Griselda Pastor est la correspondante à Bruxelles de Radio Cadena Ser, la plus importante radio espagnole. Elle s’inquiète de l’évolution de la situation dans son pays, notamment en raison du manque de confiance de ses compatriotes. A ses yeux, c’est à terme tout le projet européen qui est menacé.
Article rédigé par Laurent Ribadeau Dumas
France Télévisions
Publié Mis à jour
Temps de lecture : 5min
Manifestation étudiante contre les coupes budgétaires dans le secteur de l'éducation à Madrid le 22-5-2012 (AFP - Javier Soriano)

Comment jugez-vous les évènements en Espagne, notamment après l’appel de Bankia, troisième banque du pays, qui a demandé une aide record de 19 milliards d'euros ?

Je ressens une profonde inquiétude. L’Espagne est de fait le nouveau maillon faible de l’Europe. Quand comme moi, on observe la situation de Bruxelles, on a le sentiment que le nouveau gouvernement du Parti populaire (PP) de Mariano Rajoy ne parvient pas à trouver une voie entre les choix nationaux et ceux de Bruxelles. La mauvaise relation qui s’est établie avec les institutions européennes n’est pas faite pour insuffler de la confiance aux Espagnols.

On assiste à un bras de fer entre les deux parties. D’un côté, les Espagnols demandent que la Banque Centrale Européenne (BCE) achète davantage de leur dette. Ils demandent aussi une nouvelle opération de liquidité à 1% d’intérêt. De l’autre côté, la BCE estime en avoir déjà beaucoup fait. Les Institutions européennes expliquent que "les instruments pour une aide existent mais qu’il faut le demander". Le Fonds européen de stabilisation financiere (EFSF) peut ainsi venir au secours des banques espagnoles mais en échange d’un programme impliquant notamment l'exigence de mesures d'assainissement budgétaire. Ce que refuse Madrid.

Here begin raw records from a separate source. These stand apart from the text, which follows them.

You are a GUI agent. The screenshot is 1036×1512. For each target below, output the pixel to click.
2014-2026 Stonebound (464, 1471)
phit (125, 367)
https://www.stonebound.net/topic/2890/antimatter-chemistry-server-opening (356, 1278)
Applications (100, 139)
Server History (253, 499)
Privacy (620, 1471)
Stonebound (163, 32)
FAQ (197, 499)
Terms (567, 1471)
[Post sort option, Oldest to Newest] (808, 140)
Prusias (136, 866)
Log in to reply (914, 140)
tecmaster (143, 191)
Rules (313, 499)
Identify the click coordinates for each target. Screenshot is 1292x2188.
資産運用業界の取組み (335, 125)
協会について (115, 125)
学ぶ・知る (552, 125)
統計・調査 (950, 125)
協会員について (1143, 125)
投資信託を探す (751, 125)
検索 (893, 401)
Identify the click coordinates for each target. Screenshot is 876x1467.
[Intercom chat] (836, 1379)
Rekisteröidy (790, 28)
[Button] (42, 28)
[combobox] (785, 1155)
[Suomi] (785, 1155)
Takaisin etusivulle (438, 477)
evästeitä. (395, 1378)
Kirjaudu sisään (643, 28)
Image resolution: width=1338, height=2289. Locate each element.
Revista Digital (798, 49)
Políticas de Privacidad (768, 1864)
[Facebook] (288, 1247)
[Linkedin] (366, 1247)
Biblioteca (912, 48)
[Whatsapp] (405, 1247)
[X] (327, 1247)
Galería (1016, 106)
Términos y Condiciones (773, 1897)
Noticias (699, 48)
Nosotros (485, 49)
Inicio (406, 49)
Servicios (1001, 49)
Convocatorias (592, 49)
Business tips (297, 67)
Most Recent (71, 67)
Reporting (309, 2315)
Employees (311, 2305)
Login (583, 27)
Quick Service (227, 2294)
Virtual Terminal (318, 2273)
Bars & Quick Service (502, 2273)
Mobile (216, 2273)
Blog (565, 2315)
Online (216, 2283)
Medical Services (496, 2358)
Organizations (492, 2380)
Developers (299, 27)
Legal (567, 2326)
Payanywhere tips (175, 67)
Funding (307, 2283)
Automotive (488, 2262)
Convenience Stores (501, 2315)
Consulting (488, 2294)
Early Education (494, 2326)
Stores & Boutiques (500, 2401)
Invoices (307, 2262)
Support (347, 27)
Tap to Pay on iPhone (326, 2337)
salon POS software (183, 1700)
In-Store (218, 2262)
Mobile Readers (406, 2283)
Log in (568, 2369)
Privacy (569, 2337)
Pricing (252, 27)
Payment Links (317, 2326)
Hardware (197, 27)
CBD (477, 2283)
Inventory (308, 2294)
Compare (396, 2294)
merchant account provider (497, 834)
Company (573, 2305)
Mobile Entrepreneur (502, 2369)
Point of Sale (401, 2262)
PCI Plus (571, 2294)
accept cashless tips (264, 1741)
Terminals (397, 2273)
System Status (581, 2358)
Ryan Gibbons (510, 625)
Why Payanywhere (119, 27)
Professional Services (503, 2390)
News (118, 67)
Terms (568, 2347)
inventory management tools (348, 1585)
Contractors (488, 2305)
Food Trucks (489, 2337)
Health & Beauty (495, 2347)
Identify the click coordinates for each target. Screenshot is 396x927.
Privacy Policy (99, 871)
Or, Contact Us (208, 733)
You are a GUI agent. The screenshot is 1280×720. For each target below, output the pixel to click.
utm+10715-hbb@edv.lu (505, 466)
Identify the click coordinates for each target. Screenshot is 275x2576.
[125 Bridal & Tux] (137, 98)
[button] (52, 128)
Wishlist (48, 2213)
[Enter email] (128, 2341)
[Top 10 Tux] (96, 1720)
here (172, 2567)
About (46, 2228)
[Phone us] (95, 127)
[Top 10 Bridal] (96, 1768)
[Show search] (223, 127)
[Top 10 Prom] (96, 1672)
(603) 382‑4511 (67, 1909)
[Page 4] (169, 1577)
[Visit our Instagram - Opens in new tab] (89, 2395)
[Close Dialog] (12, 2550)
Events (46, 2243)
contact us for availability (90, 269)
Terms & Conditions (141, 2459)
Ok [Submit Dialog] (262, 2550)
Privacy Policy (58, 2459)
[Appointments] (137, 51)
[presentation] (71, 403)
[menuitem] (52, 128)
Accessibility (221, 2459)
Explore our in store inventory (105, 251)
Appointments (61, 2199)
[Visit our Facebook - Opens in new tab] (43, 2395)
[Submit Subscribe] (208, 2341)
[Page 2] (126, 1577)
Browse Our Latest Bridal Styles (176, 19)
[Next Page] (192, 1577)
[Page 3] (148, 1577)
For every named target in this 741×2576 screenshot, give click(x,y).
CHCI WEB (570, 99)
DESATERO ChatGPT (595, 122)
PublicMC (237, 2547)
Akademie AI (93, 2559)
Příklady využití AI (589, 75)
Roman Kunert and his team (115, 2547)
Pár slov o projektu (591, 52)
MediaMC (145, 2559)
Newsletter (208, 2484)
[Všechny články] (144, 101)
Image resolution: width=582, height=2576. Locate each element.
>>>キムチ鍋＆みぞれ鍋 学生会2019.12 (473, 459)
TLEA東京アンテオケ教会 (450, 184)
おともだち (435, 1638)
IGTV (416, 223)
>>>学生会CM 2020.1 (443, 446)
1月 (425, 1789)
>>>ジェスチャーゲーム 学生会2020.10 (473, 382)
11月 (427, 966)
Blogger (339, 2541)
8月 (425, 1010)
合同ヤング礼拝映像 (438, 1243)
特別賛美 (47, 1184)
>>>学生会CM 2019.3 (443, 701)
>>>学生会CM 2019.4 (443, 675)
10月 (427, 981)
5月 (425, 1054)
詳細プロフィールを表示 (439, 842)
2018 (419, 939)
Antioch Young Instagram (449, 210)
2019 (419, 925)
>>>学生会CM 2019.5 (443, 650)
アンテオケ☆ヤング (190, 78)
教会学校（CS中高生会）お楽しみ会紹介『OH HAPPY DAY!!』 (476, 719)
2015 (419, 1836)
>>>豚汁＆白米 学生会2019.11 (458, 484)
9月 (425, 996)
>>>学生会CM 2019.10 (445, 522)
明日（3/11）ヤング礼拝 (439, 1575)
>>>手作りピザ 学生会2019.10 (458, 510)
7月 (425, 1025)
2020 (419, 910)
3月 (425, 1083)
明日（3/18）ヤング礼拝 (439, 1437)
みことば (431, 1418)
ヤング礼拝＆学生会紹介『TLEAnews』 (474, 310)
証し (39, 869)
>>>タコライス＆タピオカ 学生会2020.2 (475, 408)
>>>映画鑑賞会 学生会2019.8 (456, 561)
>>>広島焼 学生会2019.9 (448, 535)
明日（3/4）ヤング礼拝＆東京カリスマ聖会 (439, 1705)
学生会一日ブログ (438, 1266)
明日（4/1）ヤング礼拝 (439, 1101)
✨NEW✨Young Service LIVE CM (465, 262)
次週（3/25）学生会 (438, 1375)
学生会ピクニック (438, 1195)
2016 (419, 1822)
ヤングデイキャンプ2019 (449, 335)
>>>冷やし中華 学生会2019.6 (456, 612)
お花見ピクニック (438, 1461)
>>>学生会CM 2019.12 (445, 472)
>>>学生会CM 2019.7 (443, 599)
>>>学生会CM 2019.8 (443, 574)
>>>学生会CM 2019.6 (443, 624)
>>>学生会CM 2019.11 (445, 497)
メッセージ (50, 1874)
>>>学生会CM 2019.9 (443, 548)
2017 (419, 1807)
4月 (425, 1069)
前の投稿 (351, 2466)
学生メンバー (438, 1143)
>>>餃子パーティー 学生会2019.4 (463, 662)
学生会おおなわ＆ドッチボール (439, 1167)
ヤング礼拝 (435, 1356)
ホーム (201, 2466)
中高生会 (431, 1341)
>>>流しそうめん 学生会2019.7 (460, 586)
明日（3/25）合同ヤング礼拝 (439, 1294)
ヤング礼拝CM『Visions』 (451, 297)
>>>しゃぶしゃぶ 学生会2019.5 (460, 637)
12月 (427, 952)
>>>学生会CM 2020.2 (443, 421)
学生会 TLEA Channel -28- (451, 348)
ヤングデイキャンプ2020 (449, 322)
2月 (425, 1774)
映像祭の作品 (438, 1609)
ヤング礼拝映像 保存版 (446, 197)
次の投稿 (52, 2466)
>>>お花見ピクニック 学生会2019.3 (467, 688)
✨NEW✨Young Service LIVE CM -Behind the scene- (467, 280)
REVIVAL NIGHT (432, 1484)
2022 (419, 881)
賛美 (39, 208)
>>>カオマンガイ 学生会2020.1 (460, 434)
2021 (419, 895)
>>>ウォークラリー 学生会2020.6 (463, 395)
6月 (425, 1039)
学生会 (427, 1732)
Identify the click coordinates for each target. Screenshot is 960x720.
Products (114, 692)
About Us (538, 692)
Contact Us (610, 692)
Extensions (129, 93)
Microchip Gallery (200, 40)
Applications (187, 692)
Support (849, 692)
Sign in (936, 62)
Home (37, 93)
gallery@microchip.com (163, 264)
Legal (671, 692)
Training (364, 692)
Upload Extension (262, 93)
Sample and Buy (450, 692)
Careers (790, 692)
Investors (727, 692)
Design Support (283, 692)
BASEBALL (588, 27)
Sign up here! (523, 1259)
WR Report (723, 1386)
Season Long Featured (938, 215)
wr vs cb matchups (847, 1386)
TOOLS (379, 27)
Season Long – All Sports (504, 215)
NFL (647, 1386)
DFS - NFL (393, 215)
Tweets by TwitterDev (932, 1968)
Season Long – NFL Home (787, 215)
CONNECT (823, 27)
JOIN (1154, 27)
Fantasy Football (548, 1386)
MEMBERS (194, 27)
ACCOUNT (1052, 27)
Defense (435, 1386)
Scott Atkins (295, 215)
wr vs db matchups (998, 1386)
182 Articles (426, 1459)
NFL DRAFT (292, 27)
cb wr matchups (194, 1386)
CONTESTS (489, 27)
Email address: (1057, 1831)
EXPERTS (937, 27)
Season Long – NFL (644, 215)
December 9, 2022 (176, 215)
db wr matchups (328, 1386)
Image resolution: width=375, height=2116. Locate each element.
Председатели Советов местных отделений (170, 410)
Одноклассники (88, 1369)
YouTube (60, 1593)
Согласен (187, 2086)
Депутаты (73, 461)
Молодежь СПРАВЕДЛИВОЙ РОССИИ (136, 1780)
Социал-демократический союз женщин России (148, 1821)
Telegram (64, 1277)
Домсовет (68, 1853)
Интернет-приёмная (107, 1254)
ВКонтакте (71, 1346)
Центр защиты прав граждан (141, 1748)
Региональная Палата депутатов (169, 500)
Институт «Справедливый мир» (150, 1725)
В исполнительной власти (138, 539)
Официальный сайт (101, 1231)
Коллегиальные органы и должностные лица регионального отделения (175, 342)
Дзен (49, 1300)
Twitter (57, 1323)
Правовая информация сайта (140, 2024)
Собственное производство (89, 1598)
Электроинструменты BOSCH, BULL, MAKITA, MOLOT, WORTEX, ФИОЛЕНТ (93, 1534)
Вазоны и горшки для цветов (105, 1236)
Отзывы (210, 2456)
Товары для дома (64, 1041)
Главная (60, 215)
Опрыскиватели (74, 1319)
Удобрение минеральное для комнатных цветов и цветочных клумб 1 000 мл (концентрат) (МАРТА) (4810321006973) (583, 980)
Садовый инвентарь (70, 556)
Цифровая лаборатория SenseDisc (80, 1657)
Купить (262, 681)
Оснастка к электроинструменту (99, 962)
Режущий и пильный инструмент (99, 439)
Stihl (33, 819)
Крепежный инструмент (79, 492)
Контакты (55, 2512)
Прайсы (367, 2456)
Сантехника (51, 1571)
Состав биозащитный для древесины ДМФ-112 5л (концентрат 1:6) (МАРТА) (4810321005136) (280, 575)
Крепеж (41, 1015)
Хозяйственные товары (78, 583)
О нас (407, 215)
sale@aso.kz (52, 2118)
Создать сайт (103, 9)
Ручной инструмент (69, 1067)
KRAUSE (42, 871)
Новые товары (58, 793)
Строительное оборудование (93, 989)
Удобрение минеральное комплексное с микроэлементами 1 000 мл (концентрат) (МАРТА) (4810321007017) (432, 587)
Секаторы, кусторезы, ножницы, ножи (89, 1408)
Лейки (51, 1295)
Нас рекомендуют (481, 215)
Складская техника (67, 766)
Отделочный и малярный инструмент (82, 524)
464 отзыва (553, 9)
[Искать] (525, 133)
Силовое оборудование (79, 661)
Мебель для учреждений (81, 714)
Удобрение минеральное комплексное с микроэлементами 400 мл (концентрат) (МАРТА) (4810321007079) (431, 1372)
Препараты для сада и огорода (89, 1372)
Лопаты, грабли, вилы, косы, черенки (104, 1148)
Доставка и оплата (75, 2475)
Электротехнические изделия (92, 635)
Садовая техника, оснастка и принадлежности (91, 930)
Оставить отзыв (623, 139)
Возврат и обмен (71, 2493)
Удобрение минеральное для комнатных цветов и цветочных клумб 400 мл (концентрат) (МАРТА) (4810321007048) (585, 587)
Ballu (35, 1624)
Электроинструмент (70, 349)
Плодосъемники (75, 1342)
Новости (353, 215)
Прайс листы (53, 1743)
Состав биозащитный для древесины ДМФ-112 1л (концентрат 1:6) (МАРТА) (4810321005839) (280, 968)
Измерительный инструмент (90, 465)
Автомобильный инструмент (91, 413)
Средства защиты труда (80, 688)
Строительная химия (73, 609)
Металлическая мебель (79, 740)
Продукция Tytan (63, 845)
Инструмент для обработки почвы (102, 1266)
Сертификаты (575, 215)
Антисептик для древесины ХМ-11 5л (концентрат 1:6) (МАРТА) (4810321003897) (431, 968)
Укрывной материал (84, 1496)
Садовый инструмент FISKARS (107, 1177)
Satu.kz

Dans le même temps, Bruxelles, qui veut des données claires, reproche à l'Espagne des chiffres confus sur le déficit : en arrivant au pouvoir, Rajoy a découvert qu’il s’élevait en fait à 8,5 %, pour dire plus tard qu’il était de 8,9 %. Pendant ce temps, le différentiel des taux de la dette avec l’Allemagne ne cesse de croître: il est actuellement de 500 points de base. Le chômage touche un quart de la population et les gens normaux souffrent en raison des mesures d’austérité.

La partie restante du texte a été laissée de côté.